If it was me, I would speak my mind in a way that she understood that I was serious and her lack of trying is only going to make matters worse.

You can't force her to do what you want but she has to understand that you have needs and their not being met and your not a happy camper.


----------



## bild-a-loco (Jan 22, 2014)

As to why I don't trust her? We've gone to counseling for years and had countless talks through the years. She readily admits that she's acted thoughtlessly for years and the counselor has given her a laundry list of things to work on and books to read - all of which she says she'll do when we're in the office. We get home, and she does none of it. 

We've talked probably a hundred times in the last ten years about her lack of attentiveness and thoughtless actions (she actually forgot my birthday last year and we've been married 20 years and together for three years prior to that). Each time she cries and vows to change her ways. Within days she's right back to her normal ways. I just don't trust her to do anything right now. If she told me she was going to pick up milk on the way home I wouldn't believe her. 

I realize this isn't just a sexual thing, but it's now hit me sexually, and for the first time ever, I'm the one who doesn't want to have sex and I'm astonished by that. I thought we were having the best sex of our lives a couple of years ago then she tells me it was great but she feels guilty about it now? And basically she's willing to lie back and receive all the attention I'm willing to give her, but she's done nothing on her own to lift a finger to pleasure me without me prompting her to do it. Lately, even that has been very sub-par. I really just don't know what to do about it. We're still going to counseling, but given her track record there I don't expect much, and with the hopelessness and just not trusting her to do anything, it seems my sex drive has gone out the window. 

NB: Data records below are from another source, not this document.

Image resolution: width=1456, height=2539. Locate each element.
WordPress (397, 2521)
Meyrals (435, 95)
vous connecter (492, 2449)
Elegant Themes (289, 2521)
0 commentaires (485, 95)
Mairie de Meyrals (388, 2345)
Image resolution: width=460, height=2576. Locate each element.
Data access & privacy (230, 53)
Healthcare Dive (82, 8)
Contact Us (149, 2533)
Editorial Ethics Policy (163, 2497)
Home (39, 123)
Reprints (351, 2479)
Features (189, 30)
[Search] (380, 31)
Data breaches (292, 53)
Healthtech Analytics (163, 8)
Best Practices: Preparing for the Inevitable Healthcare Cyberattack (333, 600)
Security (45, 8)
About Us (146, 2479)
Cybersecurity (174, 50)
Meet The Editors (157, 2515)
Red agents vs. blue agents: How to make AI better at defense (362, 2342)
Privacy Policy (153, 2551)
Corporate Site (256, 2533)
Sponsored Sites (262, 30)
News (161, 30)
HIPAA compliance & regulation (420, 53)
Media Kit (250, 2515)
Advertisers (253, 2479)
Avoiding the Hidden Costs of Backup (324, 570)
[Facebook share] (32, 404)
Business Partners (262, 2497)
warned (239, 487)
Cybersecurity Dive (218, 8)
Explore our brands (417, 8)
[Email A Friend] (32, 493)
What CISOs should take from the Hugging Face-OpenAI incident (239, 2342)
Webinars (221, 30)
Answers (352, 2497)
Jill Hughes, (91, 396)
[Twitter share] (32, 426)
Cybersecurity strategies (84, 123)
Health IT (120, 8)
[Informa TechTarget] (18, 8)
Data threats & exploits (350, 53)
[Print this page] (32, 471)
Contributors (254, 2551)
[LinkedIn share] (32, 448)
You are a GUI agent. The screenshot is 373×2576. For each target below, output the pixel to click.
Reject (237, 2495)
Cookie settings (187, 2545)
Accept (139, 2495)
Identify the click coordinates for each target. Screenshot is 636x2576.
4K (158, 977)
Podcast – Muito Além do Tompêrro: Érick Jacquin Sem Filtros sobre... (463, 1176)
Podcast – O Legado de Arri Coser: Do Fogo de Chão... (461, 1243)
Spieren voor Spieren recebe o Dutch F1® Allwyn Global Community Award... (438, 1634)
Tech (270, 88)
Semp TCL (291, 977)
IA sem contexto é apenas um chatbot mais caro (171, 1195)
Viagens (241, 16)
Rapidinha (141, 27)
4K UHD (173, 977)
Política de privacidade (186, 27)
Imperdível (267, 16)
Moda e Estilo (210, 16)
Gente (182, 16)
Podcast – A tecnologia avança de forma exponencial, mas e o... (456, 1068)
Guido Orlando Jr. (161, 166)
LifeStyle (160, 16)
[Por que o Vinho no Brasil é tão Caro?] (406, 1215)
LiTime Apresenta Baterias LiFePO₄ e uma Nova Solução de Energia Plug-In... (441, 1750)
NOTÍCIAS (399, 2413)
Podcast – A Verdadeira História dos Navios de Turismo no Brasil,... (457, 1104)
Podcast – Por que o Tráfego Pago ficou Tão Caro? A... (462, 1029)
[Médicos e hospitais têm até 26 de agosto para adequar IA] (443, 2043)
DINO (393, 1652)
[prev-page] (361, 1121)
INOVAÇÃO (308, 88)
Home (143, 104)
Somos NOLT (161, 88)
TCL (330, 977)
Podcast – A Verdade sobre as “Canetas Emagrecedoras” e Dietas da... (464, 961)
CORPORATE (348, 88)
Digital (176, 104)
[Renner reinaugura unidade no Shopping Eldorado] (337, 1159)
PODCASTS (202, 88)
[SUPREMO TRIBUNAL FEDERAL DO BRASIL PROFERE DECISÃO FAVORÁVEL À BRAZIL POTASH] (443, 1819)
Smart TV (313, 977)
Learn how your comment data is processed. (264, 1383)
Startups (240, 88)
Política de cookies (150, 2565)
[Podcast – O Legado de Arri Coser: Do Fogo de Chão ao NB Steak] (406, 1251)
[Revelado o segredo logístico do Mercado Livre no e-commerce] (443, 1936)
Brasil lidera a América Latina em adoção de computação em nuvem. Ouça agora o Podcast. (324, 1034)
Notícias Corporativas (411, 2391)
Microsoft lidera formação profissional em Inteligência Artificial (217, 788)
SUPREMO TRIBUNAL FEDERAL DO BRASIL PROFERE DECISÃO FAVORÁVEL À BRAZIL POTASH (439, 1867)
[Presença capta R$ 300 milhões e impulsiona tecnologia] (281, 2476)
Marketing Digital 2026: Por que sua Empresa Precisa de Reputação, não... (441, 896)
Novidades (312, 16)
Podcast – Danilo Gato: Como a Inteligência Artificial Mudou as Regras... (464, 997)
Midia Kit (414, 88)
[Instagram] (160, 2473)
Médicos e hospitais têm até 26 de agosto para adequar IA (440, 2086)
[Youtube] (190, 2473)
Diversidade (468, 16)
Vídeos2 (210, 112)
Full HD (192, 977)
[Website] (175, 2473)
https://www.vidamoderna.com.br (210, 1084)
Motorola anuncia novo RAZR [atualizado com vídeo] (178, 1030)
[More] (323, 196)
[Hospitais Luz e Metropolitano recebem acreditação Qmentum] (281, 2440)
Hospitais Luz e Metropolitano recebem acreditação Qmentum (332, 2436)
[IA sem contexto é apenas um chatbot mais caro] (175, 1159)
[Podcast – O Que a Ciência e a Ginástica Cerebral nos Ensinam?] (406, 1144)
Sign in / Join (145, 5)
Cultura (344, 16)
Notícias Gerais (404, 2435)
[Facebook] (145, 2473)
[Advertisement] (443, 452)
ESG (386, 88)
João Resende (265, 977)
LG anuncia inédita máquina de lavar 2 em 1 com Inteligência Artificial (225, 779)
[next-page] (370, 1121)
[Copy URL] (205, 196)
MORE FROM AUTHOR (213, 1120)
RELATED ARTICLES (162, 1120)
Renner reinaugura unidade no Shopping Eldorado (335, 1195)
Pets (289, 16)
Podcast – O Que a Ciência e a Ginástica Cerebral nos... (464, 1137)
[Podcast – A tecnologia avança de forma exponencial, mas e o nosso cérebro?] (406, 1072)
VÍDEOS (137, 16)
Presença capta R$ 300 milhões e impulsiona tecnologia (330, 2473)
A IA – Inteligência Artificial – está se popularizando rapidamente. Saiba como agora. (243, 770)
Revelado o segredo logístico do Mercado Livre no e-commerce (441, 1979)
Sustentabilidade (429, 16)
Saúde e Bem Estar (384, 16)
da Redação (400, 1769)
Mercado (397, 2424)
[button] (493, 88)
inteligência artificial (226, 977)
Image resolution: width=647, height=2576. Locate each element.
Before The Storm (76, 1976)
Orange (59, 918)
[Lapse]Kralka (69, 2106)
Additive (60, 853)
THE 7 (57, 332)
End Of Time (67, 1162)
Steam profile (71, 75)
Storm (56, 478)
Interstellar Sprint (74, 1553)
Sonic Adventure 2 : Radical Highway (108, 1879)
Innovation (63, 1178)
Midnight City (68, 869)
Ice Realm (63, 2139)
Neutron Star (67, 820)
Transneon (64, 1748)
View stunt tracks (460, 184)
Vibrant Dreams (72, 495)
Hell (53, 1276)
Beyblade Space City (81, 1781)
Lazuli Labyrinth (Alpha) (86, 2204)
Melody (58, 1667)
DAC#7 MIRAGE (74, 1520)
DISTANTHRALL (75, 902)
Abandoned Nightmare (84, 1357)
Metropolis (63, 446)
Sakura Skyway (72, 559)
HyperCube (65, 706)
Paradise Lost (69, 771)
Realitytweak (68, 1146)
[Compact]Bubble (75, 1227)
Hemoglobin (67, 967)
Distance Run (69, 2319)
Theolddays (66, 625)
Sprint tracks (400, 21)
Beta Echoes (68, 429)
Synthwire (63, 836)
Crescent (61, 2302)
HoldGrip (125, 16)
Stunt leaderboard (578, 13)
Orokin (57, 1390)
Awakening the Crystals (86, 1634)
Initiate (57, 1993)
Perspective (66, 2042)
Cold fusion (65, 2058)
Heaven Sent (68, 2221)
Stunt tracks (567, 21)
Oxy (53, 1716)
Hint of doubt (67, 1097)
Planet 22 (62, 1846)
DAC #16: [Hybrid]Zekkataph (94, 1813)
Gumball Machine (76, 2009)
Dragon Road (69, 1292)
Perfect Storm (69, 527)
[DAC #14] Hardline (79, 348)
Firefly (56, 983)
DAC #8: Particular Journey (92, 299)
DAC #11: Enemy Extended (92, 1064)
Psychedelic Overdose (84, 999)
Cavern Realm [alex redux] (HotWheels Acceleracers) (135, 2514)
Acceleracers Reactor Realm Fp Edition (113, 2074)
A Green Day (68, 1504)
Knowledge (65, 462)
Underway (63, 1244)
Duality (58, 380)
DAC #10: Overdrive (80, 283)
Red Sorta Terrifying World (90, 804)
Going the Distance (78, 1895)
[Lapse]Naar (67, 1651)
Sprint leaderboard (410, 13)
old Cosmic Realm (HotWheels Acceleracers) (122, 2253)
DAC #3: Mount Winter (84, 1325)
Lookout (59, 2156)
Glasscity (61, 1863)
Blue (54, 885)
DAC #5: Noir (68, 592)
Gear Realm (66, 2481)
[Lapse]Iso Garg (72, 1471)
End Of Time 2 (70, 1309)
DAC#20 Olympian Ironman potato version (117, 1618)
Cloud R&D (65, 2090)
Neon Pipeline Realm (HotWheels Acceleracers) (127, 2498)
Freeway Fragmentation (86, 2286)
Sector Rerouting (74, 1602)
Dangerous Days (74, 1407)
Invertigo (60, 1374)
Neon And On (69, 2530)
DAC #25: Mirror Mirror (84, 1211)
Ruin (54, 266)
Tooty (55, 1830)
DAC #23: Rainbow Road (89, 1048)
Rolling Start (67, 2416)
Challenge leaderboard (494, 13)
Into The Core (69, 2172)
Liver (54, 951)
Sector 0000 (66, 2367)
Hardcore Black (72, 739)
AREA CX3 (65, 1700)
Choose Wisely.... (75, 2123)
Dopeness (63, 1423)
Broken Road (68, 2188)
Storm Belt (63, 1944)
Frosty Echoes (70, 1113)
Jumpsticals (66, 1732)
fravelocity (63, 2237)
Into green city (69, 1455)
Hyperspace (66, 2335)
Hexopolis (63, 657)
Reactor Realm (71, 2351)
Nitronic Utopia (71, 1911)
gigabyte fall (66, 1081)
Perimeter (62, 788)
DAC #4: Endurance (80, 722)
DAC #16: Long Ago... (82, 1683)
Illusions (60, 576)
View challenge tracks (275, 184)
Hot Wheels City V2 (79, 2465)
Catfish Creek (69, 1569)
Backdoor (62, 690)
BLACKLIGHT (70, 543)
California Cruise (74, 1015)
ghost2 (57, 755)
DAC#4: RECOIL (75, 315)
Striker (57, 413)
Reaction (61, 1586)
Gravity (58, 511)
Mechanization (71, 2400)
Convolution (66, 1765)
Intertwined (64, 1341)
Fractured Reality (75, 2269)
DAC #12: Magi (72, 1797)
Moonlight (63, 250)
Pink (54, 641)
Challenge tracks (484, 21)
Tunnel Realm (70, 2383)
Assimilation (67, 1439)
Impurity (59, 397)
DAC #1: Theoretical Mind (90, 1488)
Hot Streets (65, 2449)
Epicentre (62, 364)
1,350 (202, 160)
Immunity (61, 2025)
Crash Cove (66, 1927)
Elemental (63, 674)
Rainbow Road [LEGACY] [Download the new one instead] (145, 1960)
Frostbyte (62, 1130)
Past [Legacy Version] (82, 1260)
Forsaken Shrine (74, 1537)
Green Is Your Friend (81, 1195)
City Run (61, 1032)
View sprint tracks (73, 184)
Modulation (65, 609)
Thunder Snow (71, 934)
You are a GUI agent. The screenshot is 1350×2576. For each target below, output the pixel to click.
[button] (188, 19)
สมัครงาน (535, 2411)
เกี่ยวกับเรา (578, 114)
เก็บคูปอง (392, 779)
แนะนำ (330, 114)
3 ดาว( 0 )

I do collect antique toy trains (thus my user name), but I never expected to be one of those guys who retreats into his train room and starts wearing sans-a-belt slacks, wearing nerdy t-shirts, and getting fat, at least not at this age anyway - maybe when I'm seventy I could see it, but not right now. :scratchhead:


----------



## WorkingOnMe (Mar 17, 2012)

Thor said:


> What is it you don't trust her about?


He doesn't trust her with the reigns to his sex life. He doesn't trust that she'll be there for him as an enthusiastic partner. All he sees is that she's doing the bare minimum to keep him from leaving.


----------



## bild-a-loco (Jan 22, 2014)

WorkingOnMe said:


> He doesn't trust her with the reigns to his sex life. He doesn't trust that she'll be there for him as an enthusiastic partner. All he sees is that she's doing the bare minimum to keep him from leaving.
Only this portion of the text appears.